═══ RECORD SET ═══

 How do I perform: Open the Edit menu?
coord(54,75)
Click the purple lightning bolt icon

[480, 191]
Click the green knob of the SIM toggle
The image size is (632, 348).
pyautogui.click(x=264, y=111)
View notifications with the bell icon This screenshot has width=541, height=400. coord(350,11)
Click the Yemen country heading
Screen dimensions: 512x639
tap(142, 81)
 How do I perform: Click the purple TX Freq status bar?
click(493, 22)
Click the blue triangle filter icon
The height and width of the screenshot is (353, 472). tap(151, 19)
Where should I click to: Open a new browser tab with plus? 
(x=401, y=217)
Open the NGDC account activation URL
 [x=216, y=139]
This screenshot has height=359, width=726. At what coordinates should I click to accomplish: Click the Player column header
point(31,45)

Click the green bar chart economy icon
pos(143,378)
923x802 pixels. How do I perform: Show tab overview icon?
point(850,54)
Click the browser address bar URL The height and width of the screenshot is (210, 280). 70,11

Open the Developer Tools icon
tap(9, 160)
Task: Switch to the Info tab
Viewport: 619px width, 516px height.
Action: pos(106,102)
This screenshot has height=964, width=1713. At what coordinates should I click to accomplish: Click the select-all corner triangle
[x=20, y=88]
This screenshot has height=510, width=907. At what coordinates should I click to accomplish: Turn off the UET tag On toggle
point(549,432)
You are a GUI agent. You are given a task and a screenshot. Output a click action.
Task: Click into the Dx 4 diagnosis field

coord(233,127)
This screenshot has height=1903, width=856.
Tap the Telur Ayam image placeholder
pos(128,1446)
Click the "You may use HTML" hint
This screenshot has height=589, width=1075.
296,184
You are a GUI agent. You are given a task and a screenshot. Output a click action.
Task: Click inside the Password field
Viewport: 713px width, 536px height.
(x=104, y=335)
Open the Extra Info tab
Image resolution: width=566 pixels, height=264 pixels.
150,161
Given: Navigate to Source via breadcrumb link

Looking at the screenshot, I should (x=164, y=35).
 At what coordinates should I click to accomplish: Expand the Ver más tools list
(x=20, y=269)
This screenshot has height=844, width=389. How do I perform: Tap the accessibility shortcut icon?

═══

(EXERCISE BRIEF) Make a word-for-word copy of the records.

(TASK OUTPUT)
 How do I perform: Open the Edit menu?
coord(54,75)
Click the purple lightning bolt icon

[480, 191]
Click the green knob of the SIM toggle
The image size is (632, 348).
pyautogui.click(x=264, y=111)
View notifications with the bell icon This screenshot has width=541, height=400. coord(350,11)
Click the Yemen country heading
Screen dimensions: 512x639
tap(142, 81)
 How do I perform: Click the purple TX Freq status bar?
click(493, 22)
Click the blue triangle filter icon
The height and width of the screenshot is (353, 472). tap(151, 19)
Where should I click to: Open a new browser tab with plus? 
(x=401, y=217)
Open the NGDC account activation URL
 [x=216, y=139]
This screenshot has height=359, width=726. At what coordinates should I click to accomplish: Click the Player column header
point(31,45)

Click the green bar chart economy icon
pos(143,378)
923x802 pixels. How do I perform: Show tab overview icon?
point(850,54)
Click the browser address bar URL The height and width of the screenshot is (210, 280). 70,11

Open the Developer Tools icon
tap(9, 160)
Task: Switch to the Info tab
Viewport: 619px width, 516px height.
Action: pos(106,102)
This screenshot has height=964, width=1713. At what coordinates should I click to accomplish: Click the select-all corner triangle
[x=20, y=88]
This screenshot has height=510, width=907. At what coordinates should I click to accomplish: Turn off the UET tag On toggle
point(549,432)
You are a GUI agent. You are given a task and a screenshot. Output a click action.
Task: Click into the Dx 4 diagnosis field

coord(233,127)
This screenshot has height=1903, width=856.
Tap the Telur Ayam image placeholder
pos(128,1446)
Click the "You may use HTML" hint
This screenshot has height=589, width=1075.
296,184
You are a GUI agent. You are given a task and a screenshot. Output a click action.
Task: Click inside the Password field
Viewport: 713px width, 536px height.
(x=104, y=335)
Open the Extra Info tab
Image resolution: width=566 pixels, height=264 pixels.
150,161
Given: Navigate to Source via breadcrumb link

Looking at the screenshot, I should (x=164, y=35).
 At what coordinates should I click to accomplish: Expand the Ver más tools list
(x=20, y=269)
This screenshot has height=844, width=389. How do I perform: Tap the accessibility shortcut icon?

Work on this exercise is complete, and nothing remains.